A agenda identitária é antidemocrática

 


A agenda identitária é antidemocrática

Por José Maria Nóbrega – cientista político

A primeira coisa que um analista político deve fazer ao analisar um fenômeno político ou social é defini-lo. O regime político democrático é um conceito complexo, mas que pode ser definido minimamente.

Concordo com Giovani Sartori (1976. Parties and Party Systems: a framework for analysis. New York, Cambridge University Press) quanto a definição mínima de qualquer conceito nas Ciências, em específico na Ciência Política. Para Sartori, uma definição é mínima quando todas as propriedades de um ser que não são indispensáveis para sua definição, são apresentadas apenas como hipóteses, mas não como características essenciais. Isso quer dizer que tudo o que ultrapassar uma caracterização mínima, ou não essencial, não deve constar na definição.

Como foi abordado por Scott Mainwaring e seus colaboradores (2001. MAINWARING, S.; BRINKS, D; LIÑÁN, A. P. Classificando Regimes Políticos na América Latina, 1945-1999. Dados 44. https://www.scielo.br/j/dados/a/y74Qn63SLFh4FGkfsvZytHg/?lang=pt), uma definição mínima de democracia deve incluir os aspectos essenciais desse regime, “mas não propriedades que não sejam necessariamente características da democracia” (MAINWARING ET AL, 2001: 648).

O componente liberal, portanto, é essencial na definição de um regime político democrático. “Um componente liberal – a proteção das liberdades civis – é indispensável da democracia contemporânea” (MAINWARING ET AL, 2001: 650). Dessa forma, são quatro os critérios da definição de um regime democrático:

1.    Numa democracia há eleições livres, limpas, pluripartidárias e periódicas;

Um elemento essencial desse critério é o direito a alternância no poder.

2.    O sufrágio é universal, abrangendo todos os cidadãos adultos, sem distinção de qualquer natureza;

3.    Os direitos clássicos (civis e políticos) estão salvaguardados;

4.    Os civis eleitos controlam as forças armadas e qualquer grupo de pressão, com a independência dos poderes.

A agenda identitária é uma demanda de alguns grupos políticos/partidos políticos. Esta agenda traz as pressões de grupos por direitos específicos e, por sua vez, por tratamento diferenciado perante as instituições.

Na sua pauta, há exigências de mudanças legais nas mais diversas áreas, pressionando, inclusive, por mudanças de comportamentos sociais, mudanças legais no Código Penal e Processual Penal e, até mesmo, por mudanças ortográficas nos pronomes.

A chamada “linguagem neutra” é um exemplo dessas pressões.

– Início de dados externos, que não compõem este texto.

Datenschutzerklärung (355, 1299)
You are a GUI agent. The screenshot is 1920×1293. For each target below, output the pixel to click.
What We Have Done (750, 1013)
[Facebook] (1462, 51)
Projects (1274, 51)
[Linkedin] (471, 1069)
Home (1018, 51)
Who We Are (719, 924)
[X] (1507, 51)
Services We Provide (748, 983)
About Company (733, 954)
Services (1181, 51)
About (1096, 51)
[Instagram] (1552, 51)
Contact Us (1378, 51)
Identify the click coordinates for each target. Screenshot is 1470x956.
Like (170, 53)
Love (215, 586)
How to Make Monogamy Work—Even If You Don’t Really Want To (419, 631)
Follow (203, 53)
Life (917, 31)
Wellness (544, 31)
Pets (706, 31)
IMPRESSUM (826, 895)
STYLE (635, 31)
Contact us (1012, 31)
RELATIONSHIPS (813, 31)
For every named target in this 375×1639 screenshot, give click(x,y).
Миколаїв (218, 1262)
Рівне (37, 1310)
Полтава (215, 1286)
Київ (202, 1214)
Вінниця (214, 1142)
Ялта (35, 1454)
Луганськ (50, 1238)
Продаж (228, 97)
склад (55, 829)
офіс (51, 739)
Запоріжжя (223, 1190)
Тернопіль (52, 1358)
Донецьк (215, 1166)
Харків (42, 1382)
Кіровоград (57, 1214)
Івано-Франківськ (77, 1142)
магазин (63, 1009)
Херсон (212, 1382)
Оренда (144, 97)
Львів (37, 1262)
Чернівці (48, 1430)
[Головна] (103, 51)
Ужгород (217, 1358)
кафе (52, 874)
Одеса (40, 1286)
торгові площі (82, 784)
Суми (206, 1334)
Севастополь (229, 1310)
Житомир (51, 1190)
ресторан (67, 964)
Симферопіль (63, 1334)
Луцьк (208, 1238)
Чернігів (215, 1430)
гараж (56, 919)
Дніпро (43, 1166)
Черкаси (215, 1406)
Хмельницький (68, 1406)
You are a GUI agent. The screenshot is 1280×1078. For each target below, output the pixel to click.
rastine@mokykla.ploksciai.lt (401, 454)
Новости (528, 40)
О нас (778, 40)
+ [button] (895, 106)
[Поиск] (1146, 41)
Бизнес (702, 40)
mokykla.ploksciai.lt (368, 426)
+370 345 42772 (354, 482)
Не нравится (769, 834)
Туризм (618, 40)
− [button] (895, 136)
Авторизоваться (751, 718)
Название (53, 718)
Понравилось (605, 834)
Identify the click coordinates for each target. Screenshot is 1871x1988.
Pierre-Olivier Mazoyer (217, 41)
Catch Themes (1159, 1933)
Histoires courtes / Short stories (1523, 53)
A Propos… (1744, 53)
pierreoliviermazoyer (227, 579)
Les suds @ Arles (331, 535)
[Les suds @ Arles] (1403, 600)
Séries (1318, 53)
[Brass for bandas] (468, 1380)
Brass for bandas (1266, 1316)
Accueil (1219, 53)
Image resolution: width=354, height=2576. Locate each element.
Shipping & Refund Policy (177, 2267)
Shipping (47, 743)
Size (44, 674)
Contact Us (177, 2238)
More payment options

Esta pauta da agenda identitária pressiona atores do poder legislativo e do poder judiciário para que haja mudanças radicais na forma de tratamento gerando uma política autoritária na forma de comunicação entre as pessoas quando perpassa o seu grupo. O que é comum ao grupo identitário, deve ser universalizado, mesmo que haja forte rejeição de ampla parte da sociedade.

Como na letra da lei, deve prevalecer a impessoalidade na linguagem comunicativa. Deve imperar a impessoalidade nas relações cotidianas com o Estado e suas instituições. O que é comum a determinado grupo, não pode ser imposto para o total da sociedade, pois fere o componente liberal da democracia que é elemento essencial do regime. Fere os direitos civis e políticos, pois impõe uma forma de tratamento legal e comunicativo que não é universal.

O direito civil, que incorpora os direitos individuais de primeira geração (1967. MARSHALL, T. H. Cidadania, Classe e Status. Zahar Editores. Rio de Janeiro), é essencial numa democracia. O cidadão, em sua individualidade, deve ser respeitado em sua integridade física e moral. Impor a agenda identitária, é sobrepor grupos em detrimento de direitos essenciais – cidadania civil e cidadania política, primeira e segunda gerações respectivamente. Tal imposição, é uma ameaça à democracia, pois fere os critérios três e quatro da definição de democracia.

Em regimes políticos democráticos, a agenda identitária, apesar de legítima dentro do jogo político democrático deliberativo, não pode assumir o papel de protagonista nas políticas públicas, ou seja, nas ações dos governos impondo determinadas pautas indesejáveis por partes consideráveis dos cidadãos.

Impor a agenda identitária fere a democracia e, por sua vez, se torna uma pressão autoritária desses grupos sociais.